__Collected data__

---+---

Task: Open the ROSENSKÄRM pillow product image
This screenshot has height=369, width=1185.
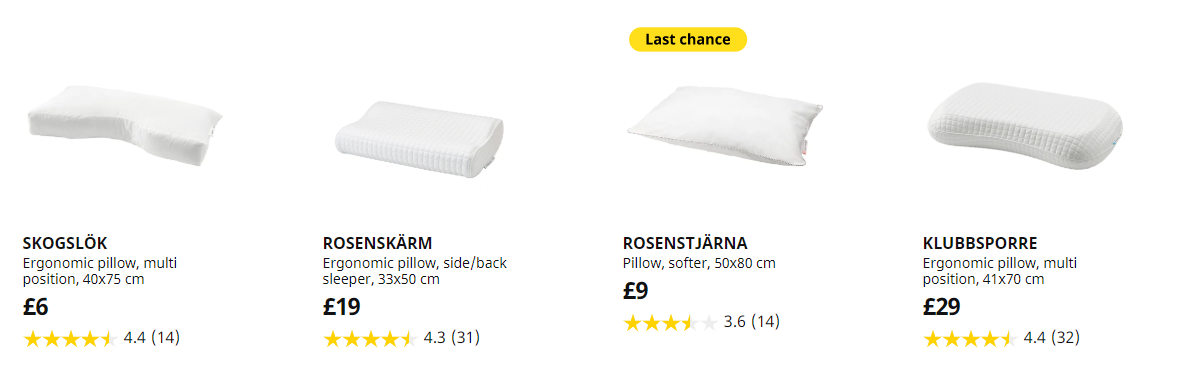Action: pos(419,135)
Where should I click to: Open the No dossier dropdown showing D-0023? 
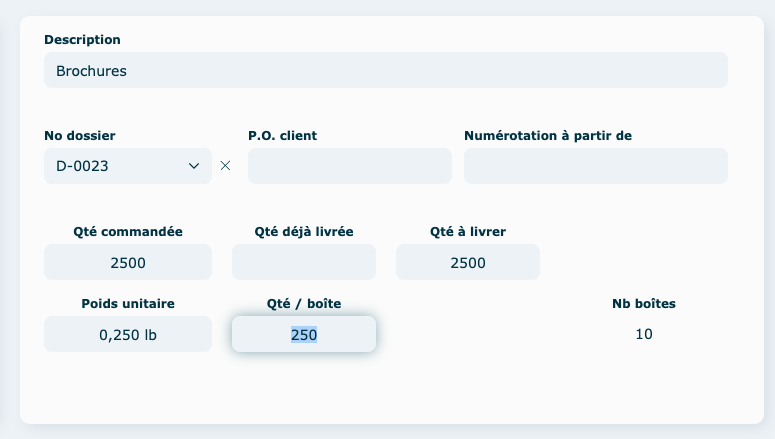click(x=128, y=166)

---+---

__REQUIRED ACTION__
Each line of the data must be transcribed exactly; pictures are not carried over.

__EXERCISE RESULT__
Task: Open the ROSENSKÄRM pillow product image
This screenshot has height=369, width=1185.
Action: pos(419,135)
Where should I click to: Open the No dossier dropdown showing D-0023? 
click(x=128, y=166)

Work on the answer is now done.